To see if similar strategies could help in more complex organisms, the researchers confirmed the effects of the mutations using advanced genetic engineering, biochemical tests in the lab, and experiments in human cells and mice.
They found that lowering FDX2 levels in a mouse model of Friedreich’s ataxia improved neurological symptoms — suggesting a new potential treatment strategy.
“The reason this is exciting is because the suppressor that we’ve identified, FDX2, is now a protein that can be targeted using more conventional medicines,” Meisel said.
The researchers note that the precise balance of frataxin and FDX2 needed for healthy cells may vary depending on the situation, and more work is required to understand how this balance is regulated in humans.

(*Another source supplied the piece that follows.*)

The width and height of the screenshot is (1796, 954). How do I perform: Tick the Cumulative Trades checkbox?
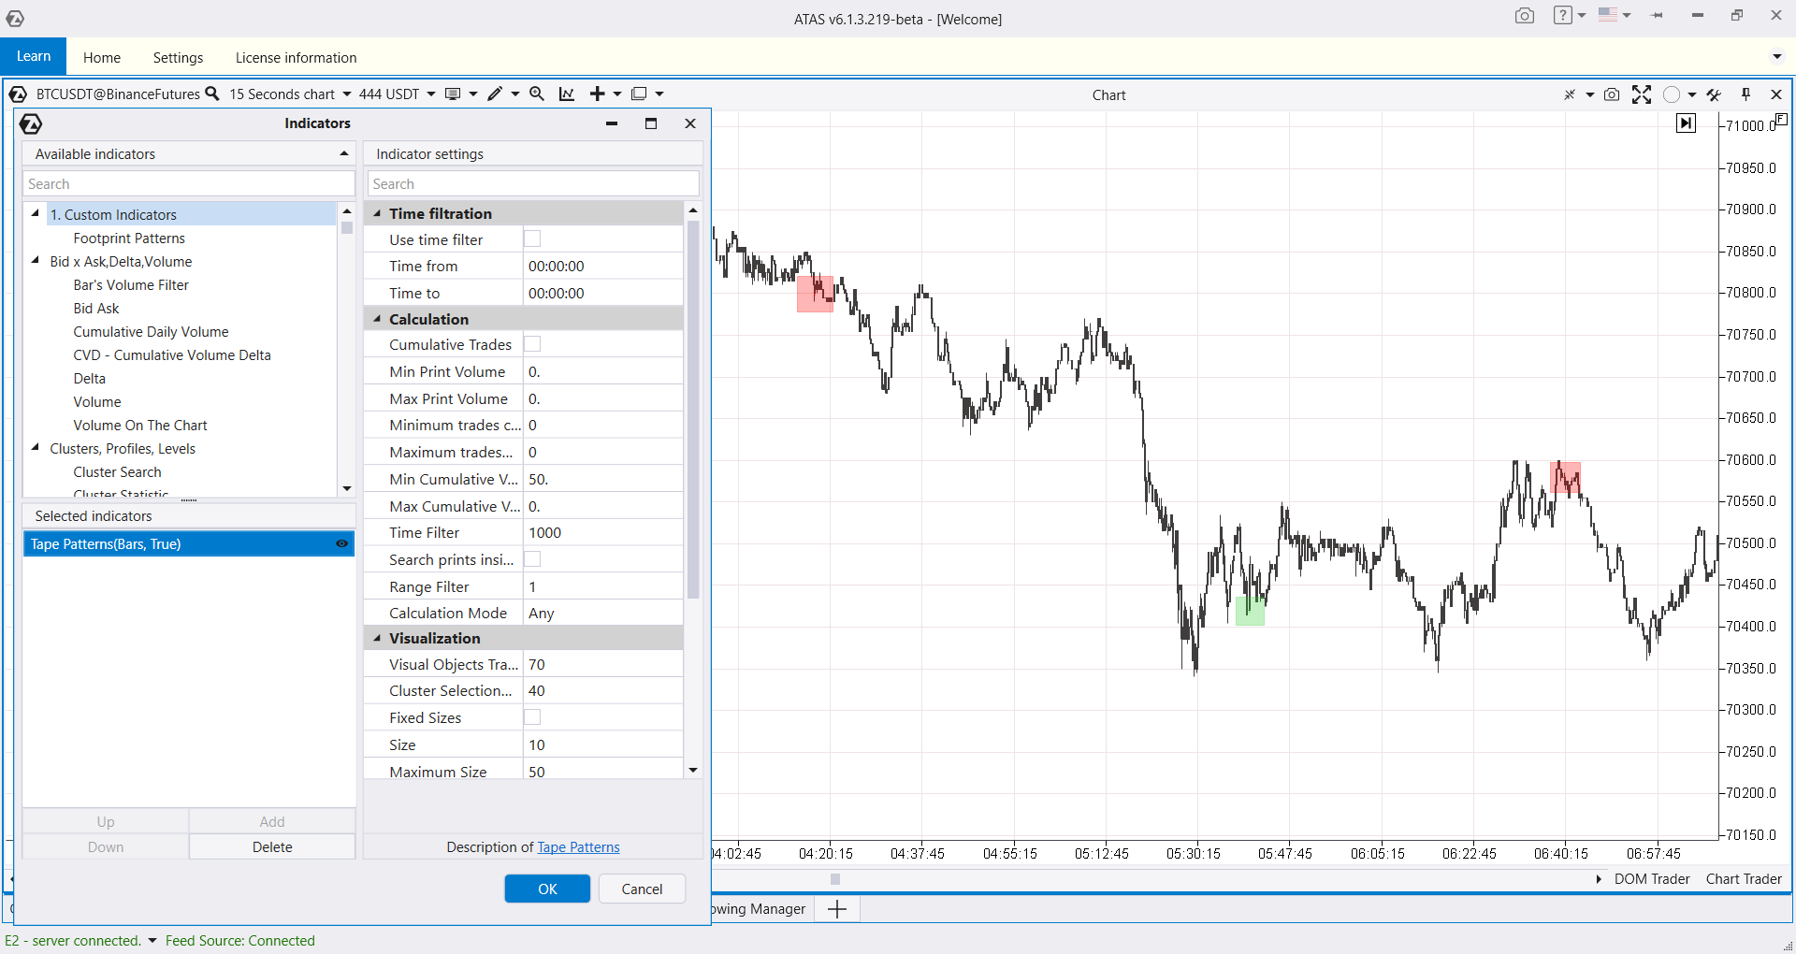pyautogui.click(x=532, y=345)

Future studies will be needed to test whether adjusting FDX2 levels is safe and effective as a therapy for Friedreich’s ataxia before contemplating human trials.
Authorship, funding, disclosures
Additional authors on the paper include Pallavi R. Joshi, Amy N. Spelbring, Hong Wang, Sandra M. Wellner, Presli P. Wiesenthal, Maria Miranda, Jason G. McCoy, and David P. Barondeau.
This work was supported by the Friedreich’s Ataxia Research Alliance, the National Institutes of Health (grants R00GM140217, R01NS124679, R01AG016636, and R01GM096100), the Welch Foundation (A-1647), the Jane Coffin Childs Memorial Fund for Medical Research, and the Deutsche Forschungsgemeinschaft (431313887). Mootha is an investigator of the Howard Hughes Medical Institute.
Mootha is an inventor on patents filed by Mass General on therapeutic uses of hypoxia. Meisel, Ruvkun, and Mootha are inventors on a patent filed by Mass General on technology reported in this paper. Meisel, Ruvkun, and Mootha own equity in and are paid advisors to Falcon Biotech. Mootha is a paid advisor to 5AM Ventures.